Department of Global Health, University of Washington, Seattle, Washington, USA.
Institute of Tropical Diseases, University of Nairobi, Nairobi, Kenya.
AIDS. 2021 Sep 1;35(11):1723-1731. doi: 10.1097/QAD.0000000000002956.
Heightened systemic inflammation is common in obese individuals and persons with HIV (PWH) and is independently associated with an increased risk of cardiovascular diseases (CVDs). We investigated the combined effect of central obesity, a surrogate measure of visceral fat and HIV on circulating levels of inflammatory cytokines among Kenyan adults.
A cross-sectional study.
We analysed and compared data from 287 virally suppressed PWH and 277 noninfected Kenyan adults, including biomarkers of gut epithelial dysfunction (intestinal fatty acid binding protein), monocyte activation (soluble CD163 and CD14) and inflammation [interleukin (IL)-1β, IL-6, TNF-α and hsCRP] by HIV/central obesity status (HIV-positive/obese, HIV-negative/obese, HIV-positive/nonobese and HIV-negative/nonobese). Central obesity was defined as waist circumference more than 80 cm for women and more than 94 cm for men. We assessed the association of HIV/obesity status with elevated biomarkers (>75th percentile) using logistic regression.

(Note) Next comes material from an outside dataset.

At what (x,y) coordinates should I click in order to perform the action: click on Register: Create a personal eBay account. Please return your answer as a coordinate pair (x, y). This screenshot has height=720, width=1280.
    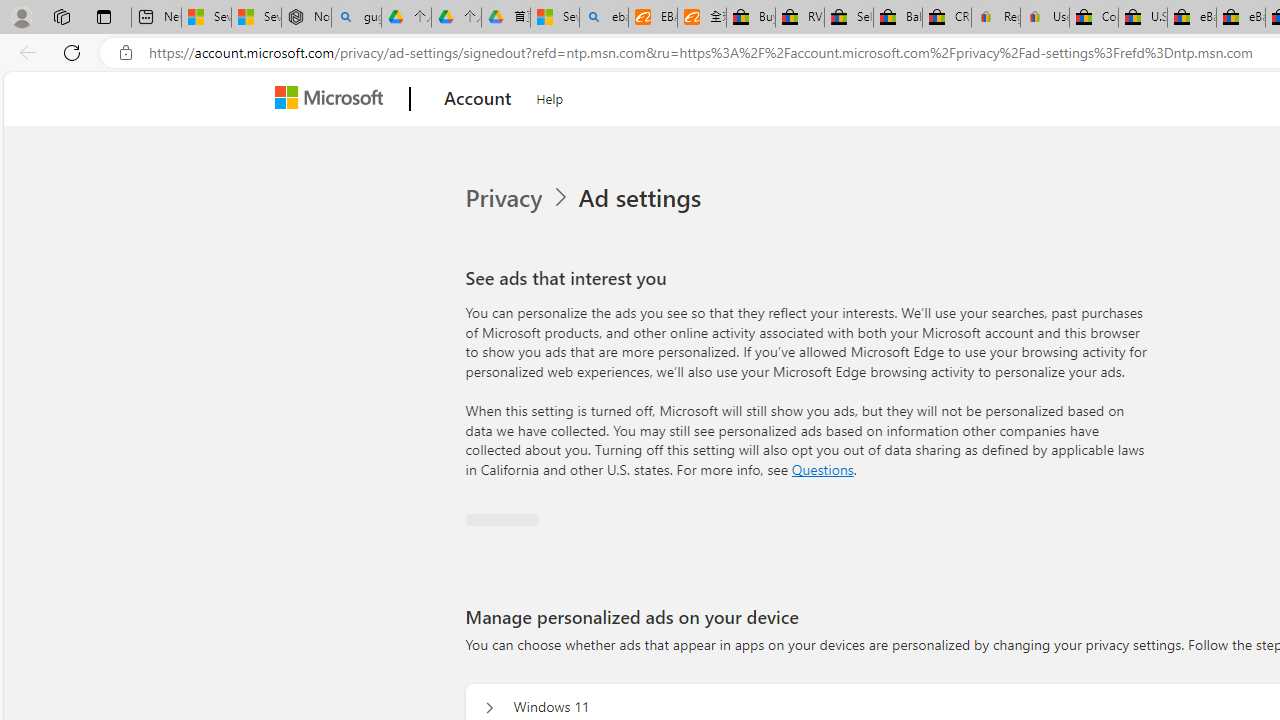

Median age for participants was 44 years and 37% were centrally obese. Levels of all biomarkers were higher among the HIV-positive/obese compared with the HIV-negative/nonobese (P < 0.05 for all comparisons). The HIV-positive/obese group had the greatest odds of having elevated inflammatory biomarkers compared with other groups even after adjustment of age, BMI and other conventional CVD risk factors (P < 0.05 for all). Additional adjustment for sCD163 in the multivariate model substantially attenuated the association for HIV-positive/obesity with IL-1β, IL-6 and TNF-α but not hsCRP. The contribution of HIV-positive/obesity to inflammation was independent of the degree of immunosuppression.
Central obesity is prevalent among virally suppressed African PWH and is associated with greater inflammation and monocyte activation independent of other comorbidities and HIV-specific factors.
全身性炎症在肥胖个体和 HIV 感染者(PWH)中很常见,并且与心血管疾病(CVD)的风险增加独立相关。我们研究了中心性肥胖(内脏脂肪的替代测量指标)和 HIV 对肯尼亚成年人循环中炎症细胞因子水平的综合影响。
横断面研究。
我们分析并比较了 287 名病毒抑制的 PWH 和 277 名未感染的肯尼亚成年人的数据,包括肠道上皮功能障碍的生物标志物(肠脂肪酸结合蛋白)、单核细胞活化(可溶性 CD163 和 CD14)和炎症标志物[白细胞介素(IL)-1β、IL-6、TNF-α 和高敏 C 反应蛋白],按 HIV/中心性肥胖状态(HIV 阳性/肥胖、HIV 阴性/肥胖、HIV 阳性/非肥胖和 HIV 阴性/非肥胖)进行分类。中心性肥胖定义为女性腰围大于 80cm,男性腰围大于 94cm。我们使用逻辑回归评估了 HIV/肥胖状态与升高的生物标志物(>第 75 百分位数)之间的关联。
参与者的中位年龄为 44 岁,37%为中心性肥胖。与 HIV 阴性/非肥胖者相比,HIV 阳性/肥胖者的所有生物标志物水平均较高(所有比较 P<0.05)。即使在调整年龄、BMI 和其他常规 CVD 风险因素后,HIV 阳性/肥胖组与其他组相比,具有升高的炎症生物标志物的可能性仍然最大(所有比较 P<0.05)。在多变量模型中进一步调整 sCD163 后,HIV 阳性/肥胖与 IL-1β、IL-6 和 TNF-α的关联明显减弱,但与 hsCRP 无关。HIV 阳性/肥胖对炎症的影响独立于免疫抑制的程度。
在病毒抑制的非洲 PWH 中,中心性肥胖很常见,与其他合并症和 HIV 特异性因素无关,与更大程度的炎症和单核细胞活化相关。